For the insert, you can proceed like this:
Keep in session some information about the CSV
$import = array(
'current' => 0,
'total' => 0, // Estimated
'begun' => 0,
'fpos' => 0,
'flen' => 0, // Total CSV file size
'errors' => 0,
);
and create a UNIQUE INDEX covering the fields for which you want no duplicates (CREATE UNIQUE INDEX ...
)
When you import from the CSV:
- open $csv file
- fseek() the file to the $session['fpos'] offset
- MySQL set AUTOCOMMIT to off;
- MySQL BEGIN WORK;
- Get current time plus 10 seconds into $ttl
- loop
- read one record using, say, fgetcsv()
- try
- insert into the DB using INSERT IGNORE
- catch PDO error
- MySQL ROLLBACK, $session['errors']++ and immediately die().

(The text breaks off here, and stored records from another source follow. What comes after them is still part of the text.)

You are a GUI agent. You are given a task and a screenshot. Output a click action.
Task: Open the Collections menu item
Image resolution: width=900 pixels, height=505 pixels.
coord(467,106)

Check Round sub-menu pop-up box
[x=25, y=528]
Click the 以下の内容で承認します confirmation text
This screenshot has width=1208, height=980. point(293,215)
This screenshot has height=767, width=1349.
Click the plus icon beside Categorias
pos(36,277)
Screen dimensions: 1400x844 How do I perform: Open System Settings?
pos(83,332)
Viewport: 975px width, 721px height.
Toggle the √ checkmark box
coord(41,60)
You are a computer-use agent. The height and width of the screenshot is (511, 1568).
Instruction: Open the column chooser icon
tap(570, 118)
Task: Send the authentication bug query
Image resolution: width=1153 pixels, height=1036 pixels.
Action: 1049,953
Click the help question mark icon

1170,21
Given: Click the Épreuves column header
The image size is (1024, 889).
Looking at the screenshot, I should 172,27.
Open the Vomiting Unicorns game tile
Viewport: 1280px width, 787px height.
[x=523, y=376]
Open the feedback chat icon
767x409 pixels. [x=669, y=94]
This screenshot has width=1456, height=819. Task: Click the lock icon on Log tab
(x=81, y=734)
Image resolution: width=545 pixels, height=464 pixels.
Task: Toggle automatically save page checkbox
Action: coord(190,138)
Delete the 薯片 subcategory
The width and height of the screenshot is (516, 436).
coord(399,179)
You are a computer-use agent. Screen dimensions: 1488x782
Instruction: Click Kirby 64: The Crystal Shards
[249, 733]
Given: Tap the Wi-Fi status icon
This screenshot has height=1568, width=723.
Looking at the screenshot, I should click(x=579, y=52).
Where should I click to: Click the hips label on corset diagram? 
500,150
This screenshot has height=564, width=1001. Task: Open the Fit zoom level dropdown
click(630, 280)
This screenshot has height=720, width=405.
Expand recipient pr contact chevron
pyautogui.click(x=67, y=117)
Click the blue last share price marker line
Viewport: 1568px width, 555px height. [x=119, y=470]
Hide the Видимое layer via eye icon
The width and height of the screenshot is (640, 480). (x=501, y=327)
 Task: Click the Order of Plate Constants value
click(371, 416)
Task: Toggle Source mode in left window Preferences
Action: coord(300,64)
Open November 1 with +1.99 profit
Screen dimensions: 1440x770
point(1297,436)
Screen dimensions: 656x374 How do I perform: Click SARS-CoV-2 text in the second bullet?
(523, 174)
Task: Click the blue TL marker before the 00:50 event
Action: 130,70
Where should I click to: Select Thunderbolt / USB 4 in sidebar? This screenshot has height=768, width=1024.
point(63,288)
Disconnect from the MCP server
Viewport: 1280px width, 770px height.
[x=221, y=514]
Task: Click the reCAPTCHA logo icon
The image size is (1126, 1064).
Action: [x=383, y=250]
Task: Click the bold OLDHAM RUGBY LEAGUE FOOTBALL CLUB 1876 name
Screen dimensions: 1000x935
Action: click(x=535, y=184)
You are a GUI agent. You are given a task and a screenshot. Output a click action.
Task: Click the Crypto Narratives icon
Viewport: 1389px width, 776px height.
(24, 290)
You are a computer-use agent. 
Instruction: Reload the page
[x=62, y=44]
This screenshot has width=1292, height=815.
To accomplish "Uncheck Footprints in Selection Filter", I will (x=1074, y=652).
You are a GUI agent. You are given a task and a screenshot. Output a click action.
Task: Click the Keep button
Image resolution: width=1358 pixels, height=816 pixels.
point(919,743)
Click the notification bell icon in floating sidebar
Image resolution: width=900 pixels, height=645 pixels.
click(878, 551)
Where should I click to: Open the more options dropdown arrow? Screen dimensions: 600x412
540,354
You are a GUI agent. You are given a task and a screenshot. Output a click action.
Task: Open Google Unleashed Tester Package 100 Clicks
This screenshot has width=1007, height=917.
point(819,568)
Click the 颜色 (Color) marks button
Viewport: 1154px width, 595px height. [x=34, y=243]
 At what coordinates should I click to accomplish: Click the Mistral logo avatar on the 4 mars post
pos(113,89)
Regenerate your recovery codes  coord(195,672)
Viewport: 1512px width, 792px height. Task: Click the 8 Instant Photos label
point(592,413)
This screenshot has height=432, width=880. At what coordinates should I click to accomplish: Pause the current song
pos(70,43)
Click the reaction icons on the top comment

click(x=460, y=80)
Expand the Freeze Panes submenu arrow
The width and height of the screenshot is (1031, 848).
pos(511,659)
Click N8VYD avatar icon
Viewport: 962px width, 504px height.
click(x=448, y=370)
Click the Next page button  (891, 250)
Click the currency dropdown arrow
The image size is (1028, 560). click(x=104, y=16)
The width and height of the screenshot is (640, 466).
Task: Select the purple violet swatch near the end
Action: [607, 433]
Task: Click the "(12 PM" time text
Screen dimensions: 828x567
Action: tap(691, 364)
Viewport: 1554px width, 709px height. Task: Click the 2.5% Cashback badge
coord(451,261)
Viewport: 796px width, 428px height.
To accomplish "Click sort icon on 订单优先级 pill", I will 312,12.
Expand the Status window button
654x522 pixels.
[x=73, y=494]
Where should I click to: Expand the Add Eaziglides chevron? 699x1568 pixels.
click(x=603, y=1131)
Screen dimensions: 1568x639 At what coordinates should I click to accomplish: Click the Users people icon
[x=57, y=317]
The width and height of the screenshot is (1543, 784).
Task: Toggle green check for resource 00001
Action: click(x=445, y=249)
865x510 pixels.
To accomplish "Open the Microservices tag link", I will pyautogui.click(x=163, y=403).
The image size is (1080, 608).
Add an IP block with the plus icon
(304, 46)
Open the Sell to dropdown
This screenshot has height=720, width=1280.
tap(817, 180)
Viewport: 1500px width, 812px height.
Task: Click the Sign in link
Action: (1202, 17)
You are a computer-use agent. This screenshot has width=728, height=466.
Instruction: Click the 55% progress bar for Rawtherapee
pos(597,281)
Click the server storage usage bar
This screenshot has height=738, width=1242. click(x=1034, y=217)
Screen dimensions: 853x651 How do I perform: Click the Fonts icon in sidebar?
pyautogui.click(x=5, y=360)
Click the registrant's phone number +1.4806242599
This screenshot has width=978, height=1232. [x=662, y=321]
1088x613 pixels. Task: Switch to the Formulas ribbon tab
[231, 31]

- is time() equal or above $ttl? If so, break
- update the session object, set its 'errors' to 0, put fpos() of $csv file into it
- MySQL COMMIT;
- Your ETA is $session['begun'] + (time()-$session['begun'])*($session['fpos']/$session['flen']).
With the above method, it will take somewhat more than 10 seconds for each iteration.
If the inserts go well, the new session will contain the next file offset from whence to start.
If some error ensues, the whole transaction block will rollback, and it will be as if it never started. You keep track of consecutive errors (they might mean something's wrong in the CSV).
You can do this and return the session object as JSON. Then you can import the CSV calling the above script through, say, jQuery $.get()
, and use it to update a progress bar. You will be able to calculate the expected time of arrival for the whole procedure:
importing [############## ] 48%, 32m 15s left
This means that the "UPLOAD" page must move the CSV file in a temporary directory and immediately display the HTML that will show the progress bar. Then this HTML (and Javascript) will be responsible for the upload to go on.
There are also upload libraries such as PLupload that upload the file in "chunks" and display a progress bar of their own. Since usually network upload is slower than MySQL upload, it is very convenient to upload the chunks one at a time. The last CSV record in each chunk will likely be truncated, so some kind of check is required, and the "fragment" of that chunk must be saved and attached to the next chunk to reconstruct the record.
The plupload method has the advantage of making MySQL import apparently take zero time - as soon as the upload is finished, even with very large file, the data is available. You put it into a table with a temporary name (not a MySQL temporary table or you risk data loss), and when the upload is finished you simply atomically rename the table.
Upvotes: 0
Reputation: 881
Create unique key on longitude,latitude
and then you may use something like below
LOAD DATA LOCAL INFILE 'c:\\temp\\filename.csv'
replace
INTO TABLE table_name
FIELDS TERMINATED BY ',' OPTIONALLY ENCLOSED BY '"'
LINES TERMINATED BY '\r\n'
IGNORE 1 LINES
(@col1,@col2,@col3)
set
column1 = @col1,
column2= @col2,
column3= @col3;
this will replace duplicate long,lat and insert new
Upvotes: 1